Wind power and solar energy are often discussed as a set in the conversation about renewable energy sources, but they are very different industries. The way they fit into the electrical grid is different, their efficiency is different, and they clearly receive different treatment politically.
That was evident late in 2019 when Congress struck a deal to extend the wind production tax credit (PTC) for one more year, but allowed the solar investment tax credit (ITC) to lapse. Ironically, the solar industry fought harder for a subsidy extension, but its appeals fell on deaf ears.
PTC versus ITC
First, let's go over how these two tax credits work. The PTC is a tax credit that's based on the energy production of an asset. So, the PTC of $24 per megawatt-hour means that for the first 10 years of a wind turbines life, it gets 2.4 cents per kilowatt-hour of electricity produced. For perspective, the average residential consumer pays about 12 cents per kWh for electricity, and (after factoring in the subsidy) a wind farm's costs are as low as 1 cent per kWh. Basically, the subsidy is covering as much as 70% of the cost of electricity early in a wind farm's life.
The investment tax credit is 30% of the cost of a solar power system's installation. It's not based on how much electricity is produced, just the total dollars invested. So, as the costs of solar power systems fall, the investment tax credit becomes less of a subsidy than the PTC.
Who this affects
The biggest beneficiaries of the wind PTC extension will be turbine manufacturers like General Electric (NYSE:GE), Siemens (OTC:SIEGY), and Vestas Wind Systems (OTC:VWSYF). There will be much more demand for that equipment in the U.S. as developers continue to build cost-effective wind projects across the country.
There will likely be a marginal drag effect on the suppliers for large-scale solar projects if some developers choose wind over solar.
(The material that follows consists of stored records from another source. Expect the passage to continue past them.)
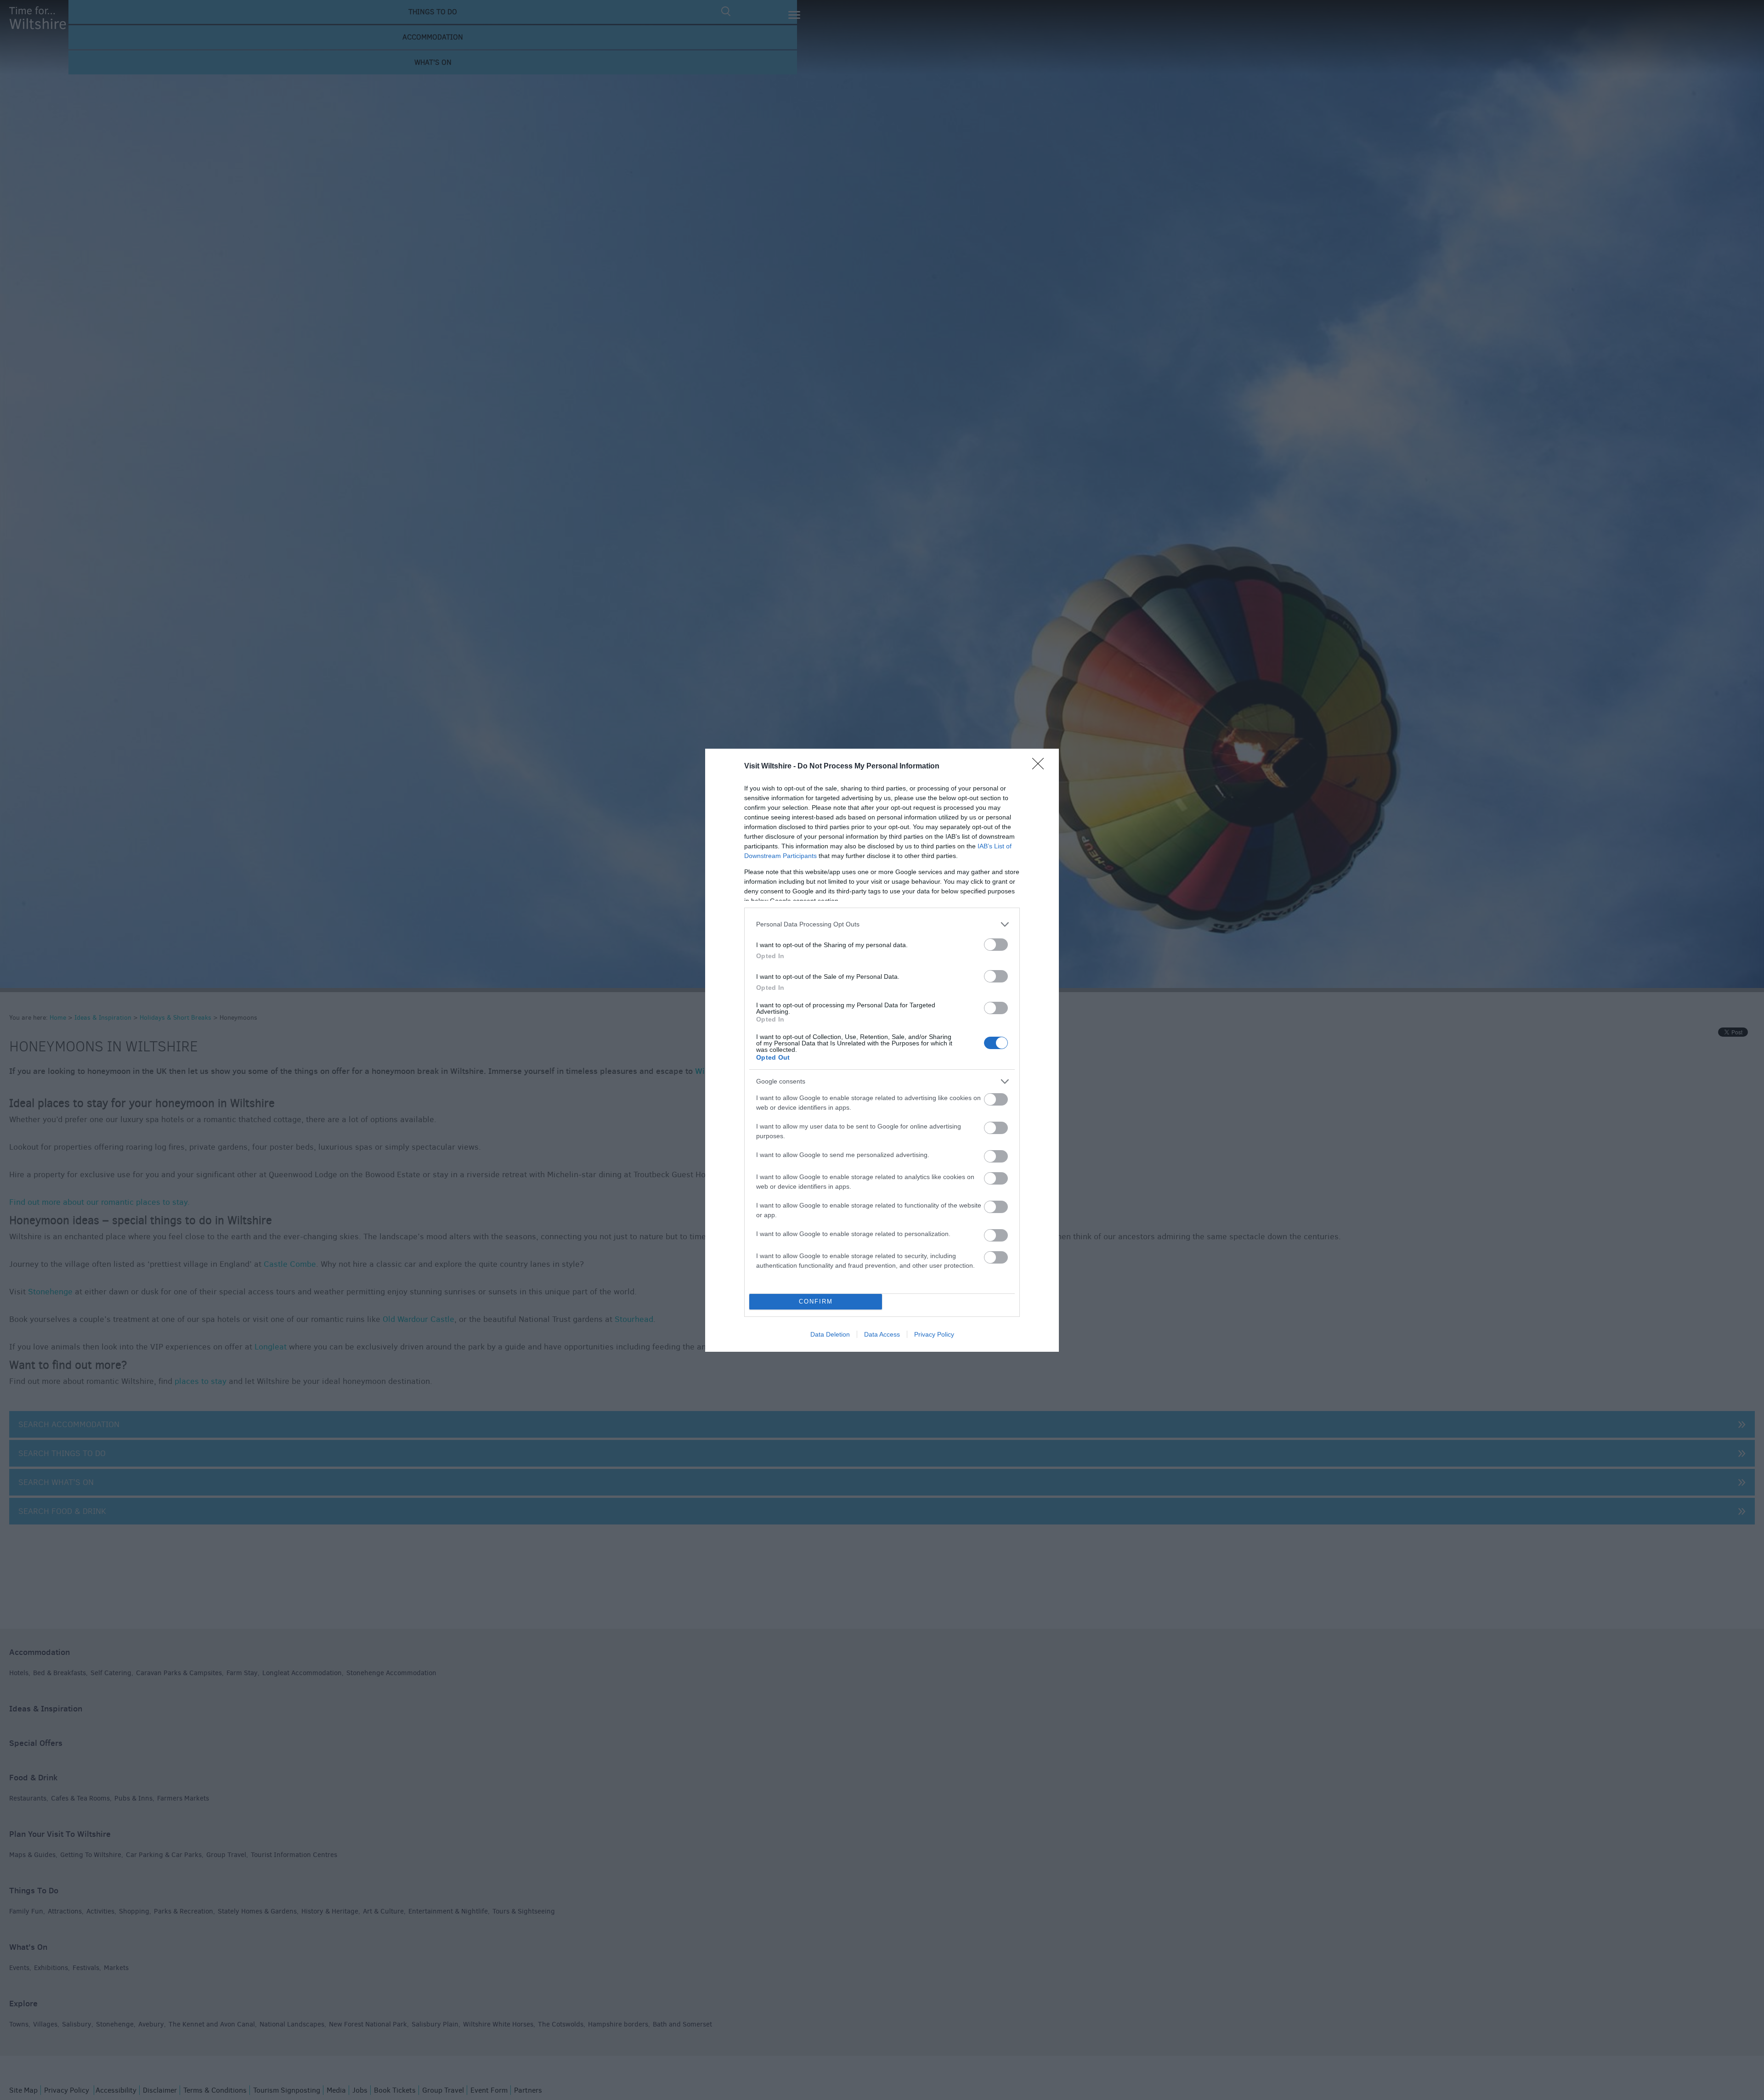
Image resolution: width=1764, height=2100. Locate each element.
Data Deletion (830, 1334)
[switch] (996, 944)
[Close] (1041, 766)
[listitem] (882, 924)
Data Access (882, 1334)
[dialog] (882, 1050)
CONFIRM (816, 1301)
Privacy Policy (934, 1334)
First Solar (NASDAQ:FSLR), SunPower (NASDAQ:SPWR), and Canadian Solar (NASDAQ:CSIQ) are three of the biggest suppliers to utility-scale solar developers, and would have loved to have seen an ITC extension rather than a PTC extension. But they'll have to deal with falling subsidies in the solar energy starting next year when the ITC goes down to 26%, the start of a multiyear reduction in the subsidy.
Solar energy isn't powerful in D.C.
The harsh reality is that lobbying in Washington, D.C., affects the economics of U.S. wind and solar projects. This past month, we saw that wind still carries a lot of weight in the nation's capital while the solar energy segment struggles to get its policies passed. In an industry where public policy is a key factor in economics and grid access, that will keep wind installations growing and leaves solar energy behind other energy sources that seem to be more favored by politicians at the moment.
From an investment standpoint, the PTC extension is the most critical subsidy to keep the industry growing. Over the last decade, wind installations have dropped off a cliff when the PTC has been expected to expire, which was in 2013 and then again at the end of 2019. This will give developers an incentive to keep investing in the technology.
The negative for solar is when developers are choosing between wind and solar for renewable energy developments. Many projects that may have gone solar will now use wind, an incremental loss of demand. It's just a shift of power in the renewable energy business, where there's still finite financing and demand to go around.
For the time being, wind is still king in Washington DC and that won't be changing anytime soon.